Goal –
Please rewrite the listing below with every "screenshot" changed to "capture" and all other text left as it is, and omit the pictures from your answer.

Data for the task –
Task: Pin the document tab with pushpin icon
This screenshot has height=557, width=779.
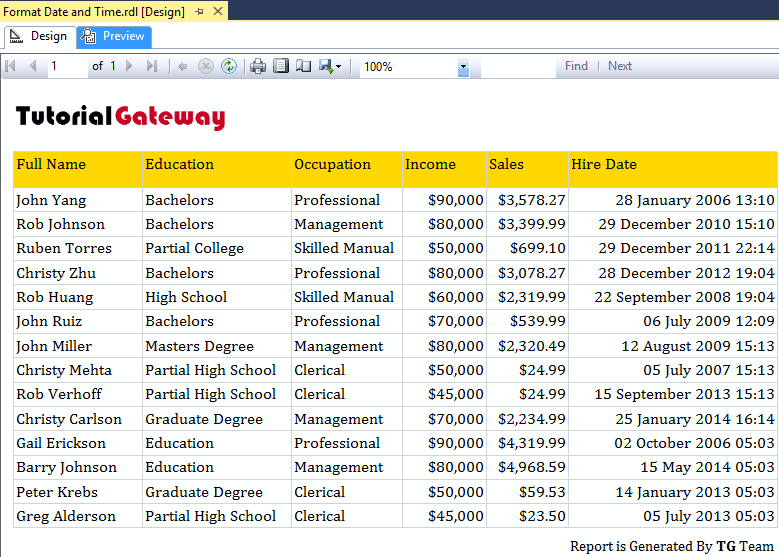Action: (x=199, y=11)
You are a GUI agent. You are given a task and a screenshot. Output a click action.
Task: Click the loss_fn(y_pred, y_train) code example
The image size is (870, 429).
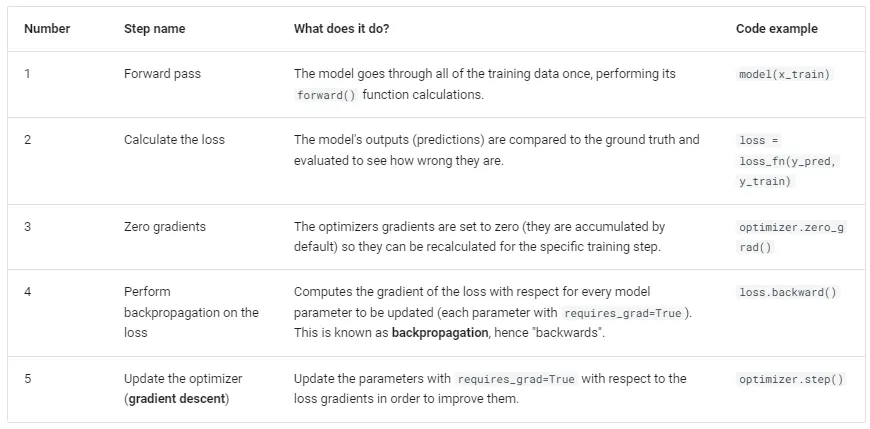[786, 160]
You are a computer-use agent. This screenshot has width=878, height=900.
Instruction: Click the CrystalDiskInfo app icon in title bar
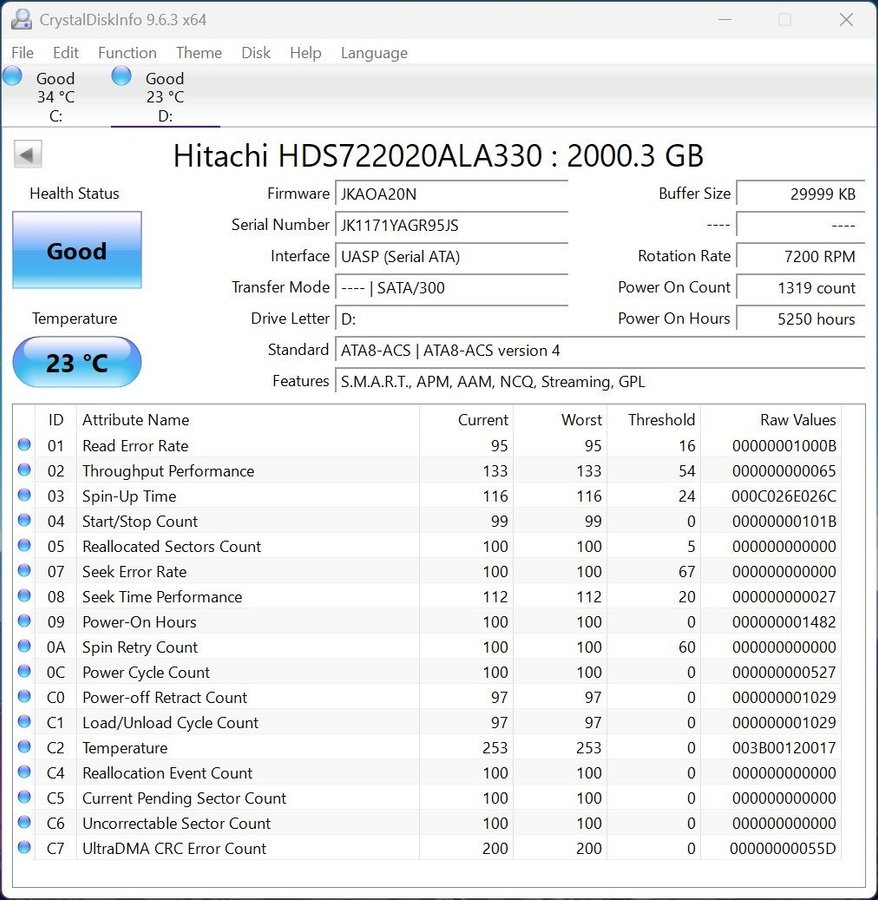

The output –
Task: Pin the document tab with pushpin icon
This capture has height=557, width=779.
Action: (x=199, y=11)
You are a GUI agent. You are given a task and a capture. Output a click action.
Task: Click the loss_fn(y_pred, y_train) code example
The image size is (870, 429).
[786, 160]
You are a computer-use agent. This capture has width=878, height=900.
Instruction: Click the CrystalDiskInfo app icon in title bar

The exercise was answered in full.